In January, Bar-Ilan University held the first international conference on the ideas and influence of Rabbi Lord Professor Jonathan Sacks. The title for the three-day academic gathering was “Rabbi, Professor, Lord” and the distinguished speakers reflected on each of these titles and the interaction among them.
On the surface, Sacks wrote little that was specific to the Israeli condition and he was minimalist about giving prescriptive political solutions. As someone who believed Sacks’ thoughts could be part of the solution for Israel during his lifetime, I found this frustrating. But in reality, everything he wrote is particular to the Israel condition. Indeed, whether by plan or by accident, the fact that he didn’t write specifically about Israeli politics and rarely if ever took a side gives us a greater opportunity to draw some important lessons.
Universal or particular – the answer is yes
Sacks saw Judaism’s particular and perhaps unique contribution to the world as universalism. Once we realize this, the need for a real-world implementation of that idea in a very specific particular and unique country like Israel becomes clear. For Sacks, it is not a choice between either particular or universal but universal values expressed uniquely by every individual (each of us being a unique expression of God’s creation) and also by the community and the nation-state. Indeed, his message was that through the power of community we can build a more moral society.

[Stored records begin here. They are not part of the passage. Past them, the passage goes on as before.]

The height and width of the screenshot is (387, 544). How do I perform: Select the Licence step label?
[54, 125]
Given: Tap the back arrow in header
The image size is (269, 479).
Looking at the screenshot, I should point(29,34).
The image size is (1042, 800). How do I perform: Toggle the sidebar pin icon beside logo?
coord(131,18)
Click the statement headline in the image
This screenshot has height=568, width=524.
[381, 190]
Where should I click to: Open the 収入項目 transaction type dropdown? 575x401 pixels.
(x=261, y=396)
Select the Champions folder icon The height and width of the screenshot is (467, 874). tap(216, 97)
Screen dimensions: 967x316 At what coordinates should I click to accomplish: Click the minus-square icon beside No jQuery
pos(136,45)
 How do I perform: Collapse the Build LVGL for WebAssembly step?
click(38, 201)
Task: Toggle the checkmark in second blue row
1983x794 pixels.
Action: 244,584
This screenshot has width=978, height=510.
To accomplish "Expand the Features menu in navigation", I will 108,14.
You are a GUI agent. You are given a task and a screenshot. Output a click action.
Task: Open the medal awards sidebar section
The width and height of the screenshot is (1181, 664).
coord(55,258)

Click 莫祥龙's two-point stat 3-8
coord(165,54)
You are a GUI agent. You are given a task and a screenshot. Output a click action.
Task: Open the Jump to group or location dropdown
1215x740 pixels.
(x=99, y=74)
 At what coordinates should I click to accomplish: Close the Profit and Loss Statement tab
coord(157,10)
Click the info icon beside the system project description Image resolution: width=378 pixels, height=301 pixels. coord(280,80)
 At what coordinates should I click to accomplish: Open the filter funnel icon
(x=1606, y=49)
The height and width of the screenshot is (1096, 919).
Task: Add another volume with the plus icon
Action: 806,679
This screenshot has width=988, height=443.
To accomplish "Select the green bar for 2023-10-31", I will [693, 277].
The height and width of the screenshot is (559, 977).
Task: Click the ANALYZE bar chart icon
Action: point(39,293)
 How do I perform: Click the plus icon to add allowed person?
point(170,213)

Jews of power are uniquely commanded to use that power under the Rubicon of all people being created in God’s image and treating them not only with care and compassion but also with the equality that Jews have seldom enjoyed. Having been enslaved, we should not enslave, having lived through centuries of persecution as a minority, we should be sensitive to the rights of minorities. Sacks’ Jewish politics is not the achievement of power as an end itself but the critique of power that our prophetic biblical story demands be ingrained in a sovereign Jewish country.
This is the deep legacy and challenge that Rabbi Sacks, rather than Lord Sacks or Professor Sacks, leaves us.
THE FORMER Chief Rabbi of England, Lord Jonathan Sacks. (credit: TOBY MELVILLE/REUTERS)
Judaism as an influence, not Judaism as power
In order to make Israel genuinely Jewish in the national and political sense we must free Judaism from the shackles of national politics. In order for it to have influence as a light unto the nations we must free it from the politics and power of statecraft. For it to form the basis of our national morality, it must stand apart from and in tension with the political and economic arena. Judaism is not the way we should run the political economy but the language we use to make it moral and covenantal.
If you dream of a government that genuinely wants to promote the Jewish identity of Israel then the government itself must allow the people free will on how to make the country Jewish. This is the very opposite of what governments typically do, aggregating ever greater power for themselves.
Perhaps what is needed is for the government to act in the imitation of God by consciously constricting its power and giving its citizens free rein to build its own version of a moral, Jewish society. Only then can we begin to understand that the wonder that is Judaism can be the way that Jews and non-Jews alike use religion to heal our deeply fractured societies.
Speaking truth to power is the modern prophecy
If we want a system of government that reflects the mitigation of centralized power, then we have to protect and support those institutions that can mitigate that concentration of power. I don’t think that Sacks would have been for or against any given sitting government per se but his ideas of power mitigated rather than power unbridled would be his critique of every government and any branch of government seeking to monopolize power for itself.
Ultimately, Sacks never stopped believing that the message of Judaism is radical and is first and foremost directed to ourselves. Only with that understanding can we be a blessing to all nations. In 2023, democracies everywhere are struggling with the problems of populism, aggressive forms of nationalism, eroding trust in the institutions of state and a battering of the foundational ideas of liberal democracies.
If we are to fulfill the Abrahamic vision of being a blessing for all nations, we must start by addressing those same challenges here in Israel, not only because we are a democratic state but mainly because we are the Jewish state.
Over 3,335 years ago, the Jews were freed by God from Egypt. In 2023, the Jews must free Judaism itself from the bondage of Israeli politics.
The writer is a founding partner of Goldrock Capital and the founder of The Institute for Jewish and Zionist Research. He was a founding chair of the Coalition for Haredi Employment and is a former chair of Gesher and World Bnei Akiva.